> **Prompt**
From the entries below, copy every line that has the word "computer".

[Pixel coordinate grounding data]
▼

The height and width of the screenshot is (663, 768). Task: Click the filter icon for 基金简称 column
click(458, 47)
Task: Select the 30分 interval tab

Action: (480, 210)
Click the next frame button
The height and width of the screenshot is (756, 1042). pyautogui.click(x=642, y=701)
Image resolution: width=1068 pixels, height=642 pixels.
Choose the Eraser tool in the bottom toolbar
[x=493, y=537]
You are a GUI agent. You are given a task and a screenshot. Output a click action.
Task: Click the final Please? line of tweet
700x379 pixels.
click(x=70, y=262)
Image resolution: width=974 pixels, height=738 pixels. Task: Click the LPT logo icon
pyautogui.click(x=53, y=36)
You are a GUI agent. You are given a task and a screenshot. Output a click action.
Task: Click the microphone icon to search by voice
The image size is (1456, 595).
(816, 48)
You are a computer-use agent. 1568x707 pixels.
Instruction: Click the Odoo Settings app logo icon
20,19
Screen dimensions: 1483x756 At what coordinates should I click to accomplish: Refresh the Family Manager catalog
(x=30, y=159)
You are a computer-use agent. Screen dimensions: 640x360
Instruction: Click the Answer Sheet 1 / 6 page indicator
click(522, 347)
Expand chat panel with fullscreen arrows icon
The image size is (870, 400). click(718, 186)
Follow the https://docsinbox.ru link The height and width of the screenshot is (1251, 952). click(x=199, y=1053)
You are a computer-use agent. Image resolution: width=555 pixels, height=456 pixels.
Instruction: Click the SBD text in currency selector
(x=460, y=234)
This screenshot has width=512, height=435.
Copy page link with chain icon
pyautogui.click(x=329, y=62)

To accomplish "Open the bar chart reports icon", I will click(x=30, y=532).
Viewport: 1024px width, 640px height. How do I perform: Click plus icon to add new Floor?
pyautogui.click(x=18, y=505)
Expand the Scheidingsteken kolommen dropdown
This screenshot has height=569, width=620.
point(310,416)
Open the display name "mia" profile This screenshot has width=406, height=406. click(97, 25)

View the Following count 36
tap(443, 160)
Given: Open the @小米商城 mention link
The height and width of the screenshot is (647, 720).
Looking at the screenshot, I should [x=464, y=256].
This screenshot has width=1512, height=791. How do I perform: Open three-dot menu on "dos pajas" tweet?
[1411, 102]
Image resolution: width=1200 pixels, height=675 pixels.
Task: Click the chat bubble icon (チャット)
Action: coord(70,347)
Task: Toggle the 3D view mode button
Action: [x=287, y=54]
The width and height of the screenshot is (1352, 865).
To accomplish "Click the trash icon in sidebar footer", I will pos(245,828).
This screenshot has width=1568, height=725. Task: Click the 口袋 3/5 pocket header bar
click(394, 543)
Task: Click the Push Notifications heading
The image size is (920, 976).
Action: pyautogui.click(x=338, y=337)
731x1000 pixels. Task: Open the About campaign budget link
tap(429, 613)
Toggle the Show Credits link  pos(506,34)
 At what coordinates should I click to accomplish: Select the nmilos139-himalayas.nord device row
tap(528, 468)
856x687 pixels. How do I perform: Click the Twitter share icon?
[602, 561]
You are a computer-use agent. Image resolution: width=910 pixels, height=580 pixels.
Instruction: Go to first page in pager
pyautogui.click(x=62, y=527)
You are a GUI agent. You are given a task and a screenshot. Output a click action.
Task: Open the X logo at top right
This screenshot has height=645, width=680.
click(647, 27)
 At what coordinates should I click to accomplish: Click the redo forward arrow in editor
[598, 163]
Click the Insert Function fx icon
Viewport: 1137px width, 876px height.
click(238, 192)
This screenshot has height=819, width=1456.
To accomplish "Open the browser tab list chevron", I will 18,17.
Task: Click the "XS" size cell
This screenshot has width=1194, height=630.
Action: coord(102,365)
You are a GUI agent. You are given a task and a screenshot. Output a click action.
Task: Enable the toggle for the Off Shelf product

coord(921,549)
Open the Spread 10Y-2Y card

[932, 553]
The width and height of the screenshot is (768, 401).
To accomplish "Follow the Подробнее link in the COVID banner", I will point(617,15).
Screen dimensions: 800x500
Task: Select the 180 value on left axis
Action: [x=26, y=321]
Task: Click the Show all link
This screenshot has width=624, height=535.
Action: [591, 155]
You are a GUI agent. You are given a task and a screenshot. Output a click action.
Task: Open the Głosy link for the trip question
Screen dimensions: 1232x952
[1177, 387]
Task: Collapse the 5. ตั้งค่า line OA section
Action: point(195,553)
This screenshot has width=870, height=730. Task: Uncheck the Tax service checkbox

▲

> **Problem solution**
You are a computer-use agent. 1568x707 pixels.
You are a computer-use agent. Screen dimensions: 640x360
You are a computer-use agent. Image resolution: width=555 pixels, height=456 pixels.
You are a computer-use agent. Image resolution: width=910 pixels, height=580 pixels.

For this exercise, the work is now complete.